Las cifras hablan por sí solas: siete de cada 10 pagos con tarjeta en Europa se realizan a través de Visa o Mastercard. PayPal, Apple Pay o Google Pay también ocupan un lugar cada vez más importante en el uso diario. Durante mucho tiempo, esta dependencia no ha supuesto un problema importante. Pero el contexto geopolítico ha cambiado profundamente. Si mañana estas tecnologías estadounidenses se volvieran inaccesibles o restringidas, todo el sistema de pagos europeo podría verse afectado, o incluso trastornado.

Stablecoins, dólar y soberanía: un debate muy político

A esto se suma otro fenómeno: la explosión de las stablecoins, esas monedas digitales privadas, en su mayoría indexadas al dólar. Estados Unidos apoya claramente su desarrollo, ya que lo ve como una forma de reforzar el dominio del dólar en las finanzas digitales mundiales. La consecuencia es sencilla: si mañana usted paga con una stablecoin en dólares, ya no está pagando realmente en euros.

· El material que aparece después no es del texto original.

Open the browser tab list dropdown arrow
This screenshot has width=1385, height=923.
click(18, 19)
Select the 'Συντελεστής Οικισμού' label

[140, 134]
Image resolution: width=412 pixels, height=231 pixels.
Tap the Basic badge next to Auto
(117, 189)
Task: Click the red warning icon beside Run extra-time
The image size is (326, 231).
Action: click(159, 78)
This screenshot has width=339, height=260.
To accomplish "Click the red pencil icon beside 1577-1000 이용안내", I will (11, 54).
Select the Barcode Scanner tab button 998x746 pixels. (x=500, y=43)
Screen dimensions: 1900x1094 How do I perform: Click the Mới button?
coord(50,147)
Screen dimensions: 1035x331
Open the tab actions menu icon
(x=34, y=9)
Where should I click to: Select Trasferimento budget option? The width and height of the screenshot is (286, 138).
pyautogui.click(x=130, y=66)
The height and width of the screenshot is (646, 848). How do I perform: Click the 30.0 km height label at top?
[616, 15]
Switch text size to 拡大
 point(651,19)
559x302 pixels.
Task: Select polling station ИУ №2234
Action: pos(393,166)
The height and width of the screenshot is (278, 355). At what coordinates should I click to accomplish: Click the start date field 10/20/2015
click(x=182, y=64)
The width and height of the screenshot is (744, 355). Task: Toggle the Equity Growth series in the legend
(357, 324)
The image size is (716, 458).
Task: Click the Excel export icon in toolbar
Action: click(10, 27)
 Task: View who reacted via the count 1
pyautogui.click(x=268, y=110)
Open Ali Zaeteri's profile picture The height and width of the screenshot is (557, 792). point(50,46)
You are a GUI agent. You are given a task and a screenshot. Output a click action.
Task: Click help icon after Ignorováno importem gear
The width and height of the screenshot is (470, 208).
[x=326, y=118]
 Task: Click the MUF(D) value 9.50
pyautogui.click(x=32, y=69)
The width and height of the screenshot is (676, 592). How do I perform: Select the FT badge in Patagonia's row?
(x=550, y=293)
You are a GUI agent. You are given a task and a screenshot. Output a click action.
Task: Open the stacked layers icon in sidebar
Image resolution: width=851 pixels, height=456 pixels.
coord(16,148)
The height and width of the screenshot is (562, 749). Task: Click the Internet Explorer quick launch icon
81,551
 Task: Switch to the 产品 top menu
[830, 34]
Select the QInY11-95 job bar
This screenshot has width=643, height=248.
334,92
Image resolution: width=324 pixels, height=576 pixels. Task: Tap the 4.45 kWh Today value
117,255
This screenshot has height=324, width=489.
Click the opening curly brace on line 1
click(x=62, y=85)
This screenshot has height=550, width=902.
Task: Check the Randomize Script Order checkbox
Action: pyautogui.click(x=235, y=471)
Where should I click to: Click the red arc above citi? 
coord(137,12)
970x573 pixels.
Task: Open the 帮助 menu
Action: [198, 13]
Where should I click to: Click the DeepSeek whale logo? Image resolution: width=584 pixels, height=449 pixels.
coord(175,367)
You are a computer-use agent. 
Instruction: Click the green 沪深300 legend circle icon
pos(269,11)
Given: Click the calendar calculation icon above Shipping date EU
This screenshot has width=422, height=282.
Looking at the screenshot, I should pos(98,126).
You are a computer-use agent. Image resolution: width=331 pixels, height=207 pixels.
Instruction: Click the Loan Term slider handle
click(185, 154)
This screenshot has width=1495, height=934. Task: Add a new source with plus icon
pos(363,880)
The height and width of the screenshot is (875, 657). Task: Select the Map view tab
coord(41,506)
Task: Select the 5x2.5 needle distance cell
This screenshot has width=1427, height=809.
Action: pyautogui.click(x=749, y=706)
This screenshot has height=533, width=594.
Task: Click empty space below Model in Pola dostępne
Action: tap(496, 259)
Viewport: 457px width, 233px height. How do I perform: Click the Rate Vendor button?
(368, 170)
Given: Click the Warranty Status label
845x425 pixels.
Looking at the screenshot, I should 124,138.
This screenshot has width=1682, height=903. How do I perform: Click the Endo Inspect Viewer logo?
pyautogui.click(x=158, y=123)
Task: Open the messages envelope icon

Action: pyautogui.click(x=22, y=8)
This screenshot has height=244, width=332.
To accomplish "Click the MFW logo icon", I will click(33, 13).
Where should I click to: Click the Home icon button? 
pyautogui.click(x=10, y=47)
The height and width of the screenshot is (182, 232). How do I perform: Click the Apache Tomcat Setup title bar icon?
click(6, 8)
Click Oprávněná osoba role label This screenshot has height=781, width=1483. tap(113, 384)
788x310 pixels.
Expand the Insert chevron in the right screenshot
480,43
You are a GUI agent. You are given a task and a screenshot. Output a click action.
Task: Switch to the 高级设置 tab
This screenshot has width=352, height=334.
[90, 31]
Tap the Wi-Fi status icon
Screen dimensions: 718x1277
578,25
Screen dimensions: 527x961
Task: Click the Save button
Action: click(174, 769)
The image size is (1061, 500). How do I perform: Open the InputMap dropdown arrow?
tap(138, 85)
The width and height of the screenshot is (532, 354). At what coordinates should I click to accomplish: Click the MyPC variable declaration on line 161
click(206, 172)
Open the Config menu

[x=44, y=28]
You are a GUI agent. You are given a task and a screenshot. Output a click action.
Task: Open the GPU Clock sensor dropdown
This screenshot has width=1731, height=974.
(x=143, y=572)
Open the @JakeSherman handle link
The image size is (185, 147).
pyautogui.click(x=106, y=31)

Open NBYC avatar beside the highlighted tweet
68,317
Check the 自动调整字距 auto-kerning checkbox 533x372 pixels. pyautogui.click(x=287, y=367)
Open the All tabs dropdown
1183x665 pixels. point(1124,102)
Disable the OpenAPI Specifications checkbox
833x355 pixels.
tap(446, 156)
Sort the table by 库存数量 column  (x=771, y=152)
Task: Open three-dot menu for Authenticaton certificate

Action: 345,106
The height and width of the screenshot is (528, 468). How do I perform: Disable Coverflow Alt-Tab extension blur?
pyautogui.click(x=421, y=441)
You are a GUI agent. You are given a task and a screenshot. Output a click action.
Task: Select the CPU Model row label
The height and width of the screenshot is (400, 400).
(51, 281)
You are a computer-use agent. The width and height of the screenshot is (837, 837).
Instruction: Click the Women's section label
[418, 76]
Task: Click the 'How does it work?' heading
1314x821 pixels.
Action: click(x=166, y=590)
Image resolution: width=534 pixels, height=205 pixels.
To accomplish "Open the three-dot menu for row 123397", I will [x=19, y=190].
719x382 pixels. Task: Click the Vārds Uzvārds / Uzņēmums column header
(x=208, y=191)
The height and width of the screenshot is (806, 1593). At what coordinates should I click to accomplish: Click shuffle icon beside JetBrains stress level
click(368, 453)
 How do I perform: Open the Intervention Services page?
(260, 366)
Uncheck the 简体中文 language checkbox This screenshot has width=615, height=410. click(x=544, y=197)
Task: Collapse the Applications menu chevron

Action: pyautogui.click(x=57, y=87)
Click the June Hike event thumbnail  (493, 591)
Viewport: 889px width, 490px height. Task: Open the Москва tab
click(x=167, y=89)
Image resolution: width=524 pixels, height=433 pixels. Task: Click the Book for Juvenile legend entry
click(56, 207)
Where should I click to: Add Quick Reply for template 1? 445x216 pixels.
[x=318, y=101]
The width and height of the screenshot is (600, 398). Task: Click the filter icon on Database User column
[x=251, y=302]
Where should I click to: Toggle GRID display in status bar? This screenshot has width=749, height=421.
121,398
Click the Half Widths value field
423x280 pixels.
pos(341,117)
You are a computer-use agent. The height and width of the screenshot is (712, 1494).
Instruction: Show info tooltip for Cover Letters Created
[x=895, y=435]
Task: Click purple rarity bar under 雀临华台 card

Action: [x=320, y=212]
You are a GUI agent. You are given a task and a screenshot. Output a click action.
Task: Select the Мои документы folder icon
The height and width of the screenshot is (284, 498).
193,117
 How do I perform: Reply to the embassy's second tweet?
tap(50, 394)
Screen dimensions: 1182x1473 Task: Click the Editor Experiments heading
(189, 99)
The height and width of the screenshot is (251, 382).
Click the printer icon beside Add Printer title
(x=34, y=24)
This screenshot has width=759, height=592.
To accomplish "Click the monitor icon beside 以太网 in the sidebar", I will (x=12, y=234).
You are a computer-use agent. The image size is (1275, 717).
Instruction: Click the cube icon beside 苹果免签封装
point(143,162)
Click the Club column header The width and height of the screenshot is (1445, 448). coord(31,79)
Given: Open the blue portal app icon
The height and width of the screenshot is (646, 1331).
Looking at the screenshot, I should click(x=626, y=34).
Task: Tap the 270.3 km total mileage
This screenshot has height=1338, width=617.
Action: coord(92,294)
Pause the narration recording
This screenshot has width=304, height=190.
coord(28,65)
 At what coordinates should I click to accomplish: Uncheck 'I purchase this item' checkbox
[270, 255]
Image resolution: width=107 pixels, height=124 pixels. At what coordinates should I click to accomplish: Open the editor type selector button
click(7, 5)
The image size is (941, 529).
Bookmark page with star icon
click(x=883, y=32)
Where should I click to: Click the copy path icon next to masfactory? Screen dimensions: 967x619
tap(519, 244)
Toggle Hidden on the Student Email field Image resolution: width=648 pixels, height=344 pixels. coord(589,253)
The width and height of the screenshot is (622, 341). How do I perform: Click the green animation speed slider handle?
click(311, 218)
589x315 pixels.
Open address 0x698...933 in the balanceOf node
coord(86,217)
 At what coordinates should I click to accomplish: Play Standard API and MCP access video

Ante esta dinámica, Europa busca ofrecer su propia alternativa: el euro digital. Pero la pregunta sigue siendo: ¿puede este proyecto funcionar realmente? Ese es el tema central del debate actual. En su reciente tribuna, 70 economistas europeos abogan por que el euro digital siga siendo una moneda pública, sin pasar por los bancos tradicionales. Una postura que se enfrenta al escepticismo del sector bancario, preocupado sobre todo por una posible fuga de depósitos.

Por lo tanto, se trata de un tema especialmente delicado. Bruselas debe encontrar un delicado equilibrio: proponer una moneda digital pública creíble a escala mundial, capaz de competir con las soluciones estadounidenses, sin debilitar el sistema bancario europeo. Se trata de un reto de gran envergadura, ya que se prevé su posible lanzamiento dentro de unos tres años, en 2029.